Segment Open

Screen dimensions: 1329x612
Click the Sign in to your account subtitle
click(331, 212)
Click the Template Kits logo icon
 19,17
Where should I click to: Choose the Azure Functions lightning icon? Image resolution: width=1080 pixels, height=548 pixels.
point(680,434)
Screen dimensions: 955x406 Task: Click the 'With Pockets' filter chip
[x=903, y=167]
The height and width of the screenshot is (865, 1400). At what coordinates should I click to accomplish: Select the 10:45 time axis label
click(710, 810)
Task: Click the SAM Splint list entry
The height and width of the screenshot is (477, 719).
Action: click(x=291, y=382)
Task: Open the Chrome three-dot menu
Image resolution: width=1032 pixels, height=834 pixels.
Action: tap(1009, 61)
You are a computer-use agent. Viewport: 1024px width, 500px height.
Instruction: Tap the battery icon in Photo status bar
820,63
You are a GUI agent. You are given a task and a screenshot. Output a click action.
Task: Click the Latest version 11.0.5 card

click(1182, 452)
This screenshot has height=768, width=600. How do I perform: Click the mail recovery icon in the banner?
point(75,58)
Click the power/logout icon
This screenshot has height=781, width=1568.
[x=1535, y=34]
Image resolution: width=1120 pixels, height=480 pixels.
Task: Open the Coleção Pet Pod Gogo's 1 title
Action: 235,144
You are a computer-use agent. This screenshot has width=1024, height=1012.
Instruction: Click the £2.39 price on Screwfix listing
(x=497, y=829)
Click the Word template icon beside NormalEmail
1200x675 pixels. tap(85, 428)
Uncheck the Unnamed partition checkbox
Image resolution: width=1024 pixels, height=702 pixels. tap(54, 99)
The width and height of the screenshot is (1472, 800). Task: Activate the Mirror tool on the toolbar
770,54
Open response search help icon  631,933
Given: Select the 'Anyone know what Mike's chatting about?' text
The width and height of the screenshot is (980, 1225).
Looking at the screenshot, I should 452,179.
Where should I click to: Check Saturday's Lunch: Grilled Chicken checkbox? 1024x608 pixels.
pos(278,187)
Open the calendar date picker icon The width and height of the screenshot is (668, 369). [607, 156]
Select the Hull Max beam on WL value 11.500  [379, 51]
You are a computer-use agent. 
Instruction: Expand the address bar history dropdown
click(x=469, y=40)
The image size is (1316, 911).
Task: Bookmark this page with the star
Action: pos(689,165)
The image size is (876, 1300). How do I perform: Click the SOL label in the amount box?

Segment Closed

PROMPT. Above are the records. Copy every line in them holding "computer".

YOUR RESPONSE.
You are a computer-use agent. Viewport: 1024px width, 500px height.
You are a computer-use agent. This screenshot has width=1024, height=1012.
You are a computer-use agent. 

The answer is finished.